### Data to examine
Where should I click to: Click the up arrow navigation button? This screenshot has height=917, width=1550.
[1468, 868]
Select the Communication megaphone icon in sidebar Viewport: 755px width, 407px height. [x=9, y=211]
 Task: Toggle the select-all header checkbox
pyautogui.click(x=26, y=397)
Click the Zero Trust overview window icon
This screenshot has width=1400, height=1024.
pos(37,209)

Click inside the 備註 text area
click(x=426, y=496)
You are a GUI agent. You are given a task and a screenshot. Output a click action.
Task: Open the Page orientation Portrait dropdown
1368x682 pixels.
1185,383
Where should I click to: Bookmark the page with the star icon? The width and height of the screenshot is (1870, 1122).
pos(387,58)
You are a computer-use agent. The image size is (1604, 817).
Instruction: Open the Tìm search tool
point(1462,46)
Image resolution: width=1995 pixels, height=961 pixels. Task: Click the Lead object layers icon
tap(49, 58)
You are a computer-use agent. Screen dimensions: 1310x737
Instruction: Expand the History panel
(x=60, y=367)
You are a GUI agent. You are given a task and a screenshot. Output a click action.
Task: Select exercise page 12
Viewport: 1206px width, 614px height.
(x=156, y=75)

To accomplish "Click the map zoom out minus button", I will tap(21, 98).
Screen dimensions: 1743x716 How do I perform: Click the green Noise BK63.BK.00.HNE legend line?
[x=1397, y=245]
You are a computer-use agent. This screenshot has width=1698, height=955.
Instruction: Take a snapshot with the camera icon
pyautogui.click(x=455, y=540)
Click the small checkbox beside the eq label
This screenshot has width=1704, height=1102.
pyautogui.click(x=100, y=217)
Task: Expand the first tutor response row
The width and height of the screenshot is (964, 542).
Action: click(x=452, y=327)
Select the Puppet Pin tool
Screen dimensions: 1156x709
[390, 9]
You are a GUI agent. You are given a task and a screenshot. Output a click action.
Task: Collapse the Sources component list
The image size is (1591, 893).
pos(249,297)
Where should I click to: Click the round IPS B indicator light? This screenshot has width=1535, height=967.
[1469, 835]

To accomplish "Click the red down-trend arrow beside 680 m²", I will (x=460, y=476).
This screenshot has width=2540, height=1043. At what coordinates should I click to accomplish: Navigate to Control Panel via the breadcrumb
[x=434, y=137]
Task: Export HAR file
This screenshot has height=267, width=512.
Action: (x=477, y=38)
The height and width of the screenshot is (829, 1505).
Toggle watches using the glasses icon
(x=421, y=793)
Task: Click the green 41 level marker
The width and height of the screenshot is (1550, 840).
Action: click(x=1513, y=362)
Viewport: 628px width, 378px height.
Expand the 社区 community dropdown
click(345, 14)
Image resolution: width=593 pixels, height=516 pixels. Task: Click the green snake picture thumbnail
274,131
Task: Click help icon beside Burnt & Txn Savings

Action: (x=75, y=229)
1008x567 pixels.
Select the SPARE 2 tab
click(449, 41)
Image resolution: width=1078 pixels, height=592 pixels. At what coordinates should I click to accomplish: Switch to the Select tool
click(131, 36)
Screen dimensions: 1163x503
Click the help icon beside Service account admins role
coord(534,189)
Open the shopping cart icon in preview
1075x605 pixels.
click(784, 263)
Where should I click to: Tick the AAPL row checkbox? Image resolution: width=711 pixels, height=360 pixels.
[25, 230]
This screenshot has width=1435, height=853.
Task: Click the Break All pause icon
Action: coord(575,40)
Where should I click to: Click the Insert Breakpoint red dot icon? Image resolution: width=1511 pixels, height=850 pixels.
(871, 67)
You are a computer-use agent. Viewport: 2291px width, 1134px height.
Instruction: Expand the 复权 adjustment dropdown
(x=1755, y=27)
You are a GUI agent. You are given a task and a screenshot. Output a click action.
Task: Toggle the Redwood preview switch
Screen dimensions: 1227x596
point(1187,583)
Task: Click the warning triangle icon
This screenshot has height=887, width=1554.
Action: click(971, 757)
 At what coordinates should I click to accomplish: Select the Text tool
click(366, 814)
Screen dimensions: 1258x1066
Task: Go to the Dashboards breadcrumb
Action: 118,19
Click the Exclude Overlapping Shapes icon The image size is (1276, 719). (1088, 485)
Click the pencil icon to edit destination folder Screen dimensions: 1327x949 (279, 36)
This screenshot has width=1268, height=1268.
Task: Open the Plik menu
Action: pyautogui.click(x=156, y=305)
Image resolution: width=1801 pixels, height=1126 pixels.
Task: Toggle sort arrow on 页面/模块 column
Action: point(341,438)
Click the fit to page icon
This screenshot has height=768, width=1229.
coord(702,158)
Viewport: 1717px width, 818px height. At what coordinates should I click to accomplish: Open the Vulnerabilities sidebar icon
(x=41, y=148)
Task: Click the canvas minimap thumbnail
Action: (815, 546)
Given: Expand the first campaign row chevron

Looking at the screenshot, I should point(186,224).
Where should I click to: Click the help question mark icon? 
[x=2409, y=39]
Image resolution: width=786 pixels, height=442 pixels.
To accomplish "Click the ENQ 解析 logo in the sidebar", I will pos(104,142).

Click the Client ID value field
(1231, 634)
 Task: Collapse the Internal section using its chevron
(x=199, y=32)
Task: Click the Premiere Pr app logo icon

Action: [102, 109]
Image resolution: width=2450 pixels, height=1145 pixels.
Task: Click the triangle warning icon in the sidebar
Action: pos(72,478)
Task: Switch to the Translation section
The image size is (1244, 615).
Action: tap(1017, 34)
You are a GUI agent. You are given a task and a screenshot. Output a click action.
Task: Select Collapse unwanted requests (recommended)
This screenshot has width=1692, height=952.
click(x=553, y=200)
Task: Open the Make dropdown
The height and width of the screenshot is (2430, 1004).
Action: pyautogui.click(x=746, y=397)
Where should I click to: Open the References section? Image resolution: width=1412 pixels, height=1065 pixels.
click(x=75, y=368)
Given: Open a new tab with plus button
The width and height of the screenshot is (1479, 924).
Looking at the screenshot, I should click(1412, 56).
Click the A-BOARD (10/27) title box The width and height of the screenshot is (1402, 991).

### Problem statement
Reproduce the entire listing above exactly, leaving nothing out.

### Problem solution
Where should I click to: Click the up arrow navigation button? This screenshot has height=917, width=1550.
[1468, 868]
Select the Communication megaphone icon in sidebar Viewport: 755px width, 407px height. [x=9, y=211]
 Task: Toggle the select-all header checkbox
pyautogui.click(x=26, y=397)
Click the Zero Trust overview window icon
This screenshot has width=1400, height=1024.
pos(37,209)

Click inside the 備註 text area
click(x=426, y=496)
You are a GUI agent. You are given a task and a screenshot. Output a click action.
Task: Open the Page orientation Portrait dropdown
1368x682 pixels.
1185,383
Where should I click to: Bookmark the page with the star icon? The width and height of the screenshot is (1870, 1122).
pos(387,58)
You are a computer-use agent. The image size is (1604, 817).
Instruction: Open the Tìm search tool
point(1462,46)
Image resolution: width=1995 pixels, height=961 pixels. Task: Click the Lead object layers icon
tap(49, 58)
You are a computer-use agent. Screen dimensions: 1310x737
Instruction: Expand the History panel
(x=60, y=367)
You are a GUI agent. You are given a task and a screenshot. Output a click action.
Task: Select exercise page 12
Viewport: 1206px width, 614px height.
(x=156, y=75)

To accomplish "Click the map zoom out minus button", I will tap(21, 98).
Screen dimensions: 1743x716 How do I perform: Click the green Noise BK63.BK.00.HNE legend line?
[x=1397, y=245]
You are a computer-use agent. This screenshot has width=1698, height=955.
Instruction: Take a snapshot with the camera icon
pyautogui.click(x=455, y=540)
Click the small checkbox beside the eq label
This screenshot has width=1704, height=1102.
pyautogui.click(x=100, y=217)
Task: Expand the first tutor response row
The width and height of the screenshot is (964, 542).
Action: click(x=452, y=327)
Select the Puppet Pin tool
Screen dimensions: 1156x709
[390, 9]
You are a GUI agent. You are given a task and a screenshot. Output a click action.
Task: Collapse the Sources component list
The image size is (1591, 893).
pos(249,297)
Where should I click to: Click the round IPS B indicator light? This screenshot has width=1535, height=967.
[1469, 835]

To accomplish "Click the red down-trend arrow beside 680 m²", I will (x=460, y=476).
This screenshot has width=2540, height=1043. At what coordinates should I click to accomplish: Navigate to Control Panel via the breadcrumb
[x=434, y=137]
Task: Export HAR file
This screenshot has height=267, width=512.
Action: (x=477, y=38)
The height and width of the screenshot is (829, 1505).
Toggle watches using the glasses icon
(x=421, y=793)
Task: Click the green 41 level marker
The width and height of the screenshot is (1550, 840).
Action: click(x=1513, y=362)
Viewport: 628px width, 378px height.
Expand the 社区 community dropdown
click(345, 14)
Image resolution: width=593 pixels, height=516 pixels. Task: Click the green snake picture thumbnail
274,131
Task: Click help icon beside Burnt & Txn Savings

Action: (x=75, y=229)
1008x567 pixels.
Select the SPARE 2 tab
click(449, 41)
Image resolution: width=1078 pixels, height=592 pixels. At what coordinates should I click to accomplish: Switch to the Select tool
click(131, 36)
Screen dimensions: 1163x503
Click the help icon beside Service account admins role
coord(534,189)
Open the shopping cart icon in preview
1075x605 pixels.
click(784, 263)
Where should I click to: Tick the AAPL row checkbox? Image resolution: width=711 pixels, height=360 pixels.
[25, 230]
This screenshot has width=1435, height=853.
Task: Click the Break All pause icon
Action: coord(575,40)
Where should I click to: Click the Insert Breakpoint red dot icon? Image resolution: width=1511 pixels, height=850 pixels.
(871, 67)
You are a computer-use agent. Viewport: 2291px width, 1134px height.
Instruction: Expand the 复权 adjustment dropdown
(x=1755, y=27)
You are a GUI agent. You are given a task and a screenshot. Output a click action.
Task: Toggle the Redwood preview switch
Screen dimensions: 1227x596
point(1187,583)
Task: Click the warning triangle icon
This screenshot has height=887, width=1554.
Action: click(971, 757)
 At what coordinates should I click to accomplish: Select the Text tool
click(366, 814)
Screen dimensions: 1258x1066
Task: Go to the Dashboards breadcrumb
Action: 118,19
Click the Exclude Overlapping Shapes icon The image size is (1276, 719). (1088, 485)
Click the pencil icon to edit destination folder Screen dimensions: 1327x949 (279, 36)
This screenshot has width=1268, height=1268.
Task: Open the Plik menu
Action: pyautogui.click(x=156, y=305)
Image resolution: width=1801 pixels, height=1126 pixels.
Task: Toggle sort arrow on 页面/模块 column
Action: point(341,438)
Click the fit to page icon
This screenshot has height=768, width=1229.
coord(702,158)
Viewport: 1717px width, 818px height. At what coordinates should I click to accomplish: Open the Vulnerabilities sidebar icon
(x=41, y=148)
Task: Click the canvas minimap thumbnail
Action: (815, 546)
Given: Expand the first campaign row chevron

Looking at the screenshot, I should point(186,224).
Where should I click to: Click the help question mark icon? 
[x=2409, y=39]
Image resolution: width=786 pixels, height=442 pixels.
To accomplish "Click the ENQ 解析 logo in the sidebar", I will pos(104,142).

Click the Client ID value field
(1231, 634)
 Task: Collapse the Internal section using its chevron
(x=199, y=32)
Task: Click the Premiere Pr app logo icon

Action: [102, 109]
Image resolution: width=2450 pixels, height=1145 pixels.
Task: Click the triangle warning icon in the sidebar
Action: pos(72,478)
Task: Switch to the Translation section
The image size is (1244, 615).
Action: tap(1017, 34)
You are a GUI agent. You are given a task and a screenshot. Output a click action.
Task: Select Collapse unwanted requests (recommended)
This screenshot has width=1692, height=952.
click(x=553, y=200)
Task: Open the Make dropdown
The height and width of the screenshot is (2430, 1004).
Action: pyautogui.click(x=746, y=397)
Where should I click to: Open the References section? Image resolution: width=1412 pixels, height=1065 pixels.
click(x=75, y=368)
Given: Open a new tab with plus button
The width and height of the screenshot is (1479, 924).
Looking at the screenshot, I should click(1412, 56).
Click the A-BOARD (10/27) title box The width and height of the screenshot is (1402, 991).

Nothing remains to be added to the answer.